Re: Is it possible to fix corrupted osd superblock?

Yury Z <aboutbus@xxxxxxxxx> · Fri, 1 Feb 2019 18:52:18 +0300

On Thu, 31 Jan 2019 23:27:21 +0000 (UTC)
Sage Weil <sage@xxxxxxxxxxxx> wrote:

> On Thu, 31 Jan 2019, Sage Weil wrote:
> > On Thu, 31 Jan 2019, Yury Z wrote:  
> > > Hi,
> > > 
> > > We've experimented with runing OSD's in docker containers. And
> > > got the situation when two OSD's started with the same block
> > > device. File locks inside mounted osd dir didn't catch that issue
> > > because mounted osd dirs where inside containers. So, we got
> > > corrupted osd_superblock at osd bluestore drive. And now OSD
> > > can't be started.  
> > 
> > AHA!  Someone else ran into this and it was a mystery to me how
> > this happened.  How did you identify locks as the culprit?  And can
> > you describe the situation that led to two competing containers
> > running ceph-osd?  
> 
> I looked into this a bit and I'm not sure competing docker containers 
> explains the issue.  The bluestore code takes a fcntl lock on the
> block device when it opens it before doing anything at all, and I
> *think* those should work just fine across the container boundaries.
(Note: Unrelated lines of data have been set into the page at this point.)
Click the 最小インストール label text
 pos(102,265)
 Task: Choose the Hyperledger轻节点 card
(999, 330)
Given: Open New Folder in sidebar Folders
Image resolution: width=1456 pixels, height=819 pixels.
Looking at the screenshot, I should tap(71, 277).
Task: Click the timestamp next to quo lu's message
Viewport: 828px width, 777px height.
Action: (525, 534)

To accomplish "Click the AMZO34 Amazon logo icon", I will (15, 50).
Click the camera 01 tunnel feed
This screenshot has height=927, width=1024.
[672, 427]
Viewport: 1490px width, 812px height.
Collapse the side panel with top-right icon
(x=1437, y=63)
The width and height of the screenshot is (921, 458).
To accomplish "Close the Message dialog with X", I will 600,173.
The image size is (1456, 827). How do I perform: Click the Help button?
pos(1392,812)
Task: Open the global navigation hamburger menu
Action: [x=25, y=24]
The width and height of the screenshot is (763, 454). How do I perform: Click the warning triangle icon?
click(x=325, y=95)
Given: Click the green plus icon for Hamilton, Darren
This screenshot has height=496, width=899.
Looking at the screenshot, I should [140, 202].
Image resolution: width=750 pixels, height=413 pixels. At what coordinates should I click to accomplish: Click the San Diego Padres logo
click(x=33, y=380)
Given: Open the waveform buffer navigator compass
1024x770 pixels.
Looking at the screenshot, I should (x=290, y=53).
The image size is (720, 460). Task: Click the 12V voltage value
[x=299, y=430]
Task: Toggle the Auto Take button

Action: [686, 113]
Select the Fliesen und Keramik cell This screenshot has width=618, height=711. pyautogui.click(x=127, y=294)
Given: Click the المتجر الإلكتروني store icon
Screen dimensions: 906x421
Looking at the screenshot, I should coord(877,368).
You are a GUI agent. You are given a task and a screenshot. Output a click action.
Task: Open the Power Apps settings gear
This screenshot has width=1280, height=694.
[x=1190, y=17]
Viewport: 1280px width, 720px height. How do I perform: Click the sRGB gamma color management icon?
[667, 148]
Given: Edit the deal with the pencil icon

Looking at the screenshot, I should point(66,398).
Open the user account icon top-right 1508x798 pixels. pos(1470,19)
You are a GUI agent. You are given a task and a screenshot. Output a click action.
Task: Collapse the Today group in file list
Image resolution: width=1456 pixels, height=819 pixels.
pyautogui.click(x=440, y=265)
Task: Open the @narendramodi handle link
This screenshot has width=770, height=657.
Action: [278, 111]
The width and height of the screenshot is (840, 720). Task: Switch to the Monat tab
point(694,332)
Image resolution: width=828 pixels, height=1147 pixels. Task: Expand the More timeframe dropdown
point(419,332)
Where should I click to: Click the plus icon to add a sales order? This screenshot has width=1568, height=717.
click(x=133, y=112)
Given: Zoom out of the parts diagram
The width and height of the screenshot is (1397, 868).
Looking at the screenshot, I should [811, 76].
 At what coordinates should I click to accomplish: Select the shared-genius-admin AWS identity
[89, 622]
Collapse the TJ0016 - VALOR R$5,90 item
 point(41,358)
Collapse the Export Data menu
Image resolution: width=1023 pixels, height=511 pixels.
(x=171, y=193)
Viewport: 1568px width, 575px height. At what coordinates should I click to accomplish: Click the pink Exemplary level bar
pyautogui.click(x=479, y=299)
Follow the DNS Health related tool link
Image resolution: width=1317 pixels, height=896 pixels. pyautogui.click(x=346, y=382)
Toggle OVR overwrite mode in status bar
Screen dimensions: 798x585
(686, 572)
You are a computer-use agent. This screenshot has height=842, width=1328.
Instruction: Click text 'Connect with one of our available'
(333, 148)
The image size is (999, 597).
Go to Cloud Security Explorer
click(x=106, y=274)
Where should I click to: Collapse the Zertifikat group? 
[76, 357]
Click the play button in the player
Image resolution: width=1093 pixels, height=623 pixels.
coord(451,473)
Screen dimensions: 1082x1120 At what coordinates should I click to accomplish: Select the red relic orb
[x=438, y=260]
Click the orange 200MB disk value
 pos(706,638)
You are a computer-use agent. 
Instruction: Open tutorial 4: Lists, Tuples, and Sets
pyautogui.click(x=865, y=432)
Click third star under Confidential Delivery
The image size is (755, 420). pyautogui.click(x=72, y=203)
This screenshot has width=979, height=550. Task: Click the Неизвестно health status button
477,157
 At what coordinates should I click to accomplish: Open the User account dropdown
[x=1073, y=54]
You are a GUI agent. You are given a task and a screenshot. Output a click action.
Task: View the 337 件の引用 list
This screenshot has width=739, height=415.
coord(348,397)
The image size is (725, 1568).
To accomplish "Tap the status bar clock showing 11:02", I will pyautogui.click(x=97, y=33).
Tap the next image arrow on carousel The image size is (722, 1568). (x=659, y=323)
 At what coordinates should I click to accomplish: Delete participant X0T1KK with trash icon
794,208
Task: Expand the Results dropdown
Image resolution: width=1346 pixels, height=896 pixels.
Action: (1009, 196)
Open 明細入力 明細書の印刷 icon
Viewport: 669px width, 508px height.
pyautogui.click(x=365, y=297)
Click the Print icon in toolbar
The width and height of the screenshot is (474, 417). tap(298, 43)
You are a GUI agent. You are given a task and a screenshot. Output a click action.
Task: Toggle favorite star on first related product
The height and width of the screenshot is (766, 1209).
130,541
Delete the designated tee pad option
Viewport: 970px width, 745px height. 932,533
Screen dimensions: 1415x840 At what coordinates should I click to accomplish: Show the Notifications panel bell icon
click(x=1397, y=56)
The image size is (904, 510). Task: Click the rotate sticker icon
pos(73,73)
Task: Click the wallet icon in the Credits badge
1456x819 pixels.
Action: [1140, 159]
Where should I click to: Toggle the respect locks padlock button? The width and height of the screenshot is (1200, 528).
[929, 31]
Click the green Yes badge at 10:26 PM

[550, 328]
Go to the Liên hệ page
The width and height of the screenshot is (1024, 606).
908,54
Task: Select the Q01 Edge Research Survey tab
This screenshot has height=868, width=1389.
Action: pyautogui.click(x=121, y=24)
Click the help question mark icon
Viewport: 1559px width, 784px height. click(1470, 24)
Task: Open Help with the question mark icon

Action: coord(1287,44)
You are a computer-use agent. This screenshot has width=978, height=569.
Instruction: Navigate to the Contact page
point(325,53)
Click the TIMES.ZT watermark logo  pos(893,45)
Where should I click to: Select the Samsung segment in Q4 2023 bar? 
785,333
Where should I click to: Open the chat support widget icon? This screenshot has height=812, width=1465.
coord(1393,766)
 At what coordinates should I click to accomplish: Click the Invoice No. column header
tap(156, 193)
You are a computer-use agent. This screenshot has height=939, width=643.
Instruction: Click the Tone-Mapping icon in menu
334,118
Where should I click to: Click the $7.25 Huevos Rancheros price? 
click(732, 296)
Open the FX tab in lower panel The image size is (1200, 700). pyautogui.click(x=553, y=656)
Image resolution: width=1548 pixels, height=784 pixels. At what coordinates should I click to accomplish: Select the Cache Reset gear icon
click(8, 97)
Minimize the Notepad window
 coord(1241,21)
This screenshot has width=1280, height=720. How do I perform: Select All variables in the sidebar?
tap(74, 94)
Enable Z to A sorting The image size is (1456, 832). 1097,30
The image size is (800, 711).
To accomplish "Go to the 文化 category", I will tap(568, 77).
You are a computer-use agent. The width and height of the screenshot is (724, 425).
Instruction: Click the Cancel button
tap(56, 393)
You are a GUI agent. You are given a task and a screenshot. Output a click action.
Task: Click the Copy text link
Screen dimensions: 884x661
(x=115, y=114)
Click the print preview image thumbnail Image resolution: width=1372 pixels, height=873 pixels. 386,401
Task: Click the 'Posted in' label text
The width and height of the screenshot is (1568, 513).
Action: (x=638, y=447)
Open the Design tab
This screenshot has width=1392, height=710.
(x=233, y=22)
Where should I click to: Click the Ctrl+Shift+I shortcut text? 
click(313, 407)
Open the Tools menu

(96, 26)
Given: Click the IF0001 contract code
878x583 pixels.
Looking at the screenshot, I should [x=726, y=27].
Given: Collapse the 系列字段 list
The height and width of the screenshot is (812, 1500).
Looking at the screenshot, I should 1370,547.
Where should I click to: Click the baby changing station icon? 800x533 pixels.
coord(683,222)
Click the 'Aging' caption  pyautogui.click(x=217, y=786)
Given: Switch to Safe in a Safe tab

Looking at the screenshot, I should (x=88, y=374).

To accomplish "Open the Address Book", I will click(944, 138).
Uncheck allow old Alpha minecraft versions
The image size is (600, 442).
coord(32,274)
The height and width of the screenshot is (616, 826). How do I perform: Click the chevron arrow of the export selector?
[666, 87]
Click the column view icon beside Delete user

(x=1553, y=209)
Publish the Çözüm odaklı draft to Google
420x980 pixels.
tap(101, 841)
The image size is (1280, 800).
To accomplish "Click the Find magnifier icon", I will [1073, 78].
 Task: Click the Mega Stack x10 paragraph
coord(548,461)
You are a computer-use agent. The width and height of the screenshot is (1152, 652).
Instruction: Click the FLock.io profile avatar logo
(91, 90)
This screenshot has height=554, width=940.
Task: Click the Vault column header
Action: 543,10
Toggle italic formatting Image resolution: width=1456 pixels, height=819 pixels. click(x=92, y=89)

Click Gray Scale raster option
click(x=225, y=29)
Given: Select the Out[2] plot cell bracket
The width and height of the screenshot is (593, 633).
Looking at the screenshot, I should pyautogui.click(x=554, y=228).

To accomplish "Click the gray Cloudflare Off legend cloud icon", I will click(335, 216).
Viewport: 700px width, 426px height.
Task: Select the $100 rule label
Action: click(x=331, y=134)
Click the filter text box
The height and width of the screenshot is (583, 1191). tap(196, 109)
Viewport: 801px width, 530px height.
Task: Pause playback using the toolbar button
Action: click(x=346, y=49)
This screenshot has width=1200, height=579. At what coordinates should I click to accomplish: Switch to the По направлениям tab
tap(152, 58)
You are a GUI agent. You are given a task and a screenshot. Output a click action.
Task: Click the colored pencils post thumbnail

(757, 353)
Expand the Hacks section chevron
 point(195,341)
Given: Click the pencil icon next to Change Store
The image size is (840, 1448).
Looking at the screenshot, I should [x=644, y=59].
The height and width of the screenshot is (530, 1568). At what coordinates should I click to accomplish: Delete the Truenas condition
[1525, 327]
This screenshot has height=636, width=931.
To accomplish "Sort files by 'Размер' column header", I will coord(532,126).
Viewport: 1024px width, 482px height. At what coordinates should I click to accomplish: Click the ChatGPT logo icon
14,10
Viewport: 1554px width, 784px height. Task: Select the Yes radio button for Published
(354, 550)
As far as i can see, bluestore code takes a fcntl lock on the "fsid"
file inside osd dir, not block device. BlueStore::_lock_fsid method.
In our case, we have the same block device, but different osd dirs for
each ceph-osd docker container. So, they can't detect each other and
prevent simultaneous rw operations on the same block device.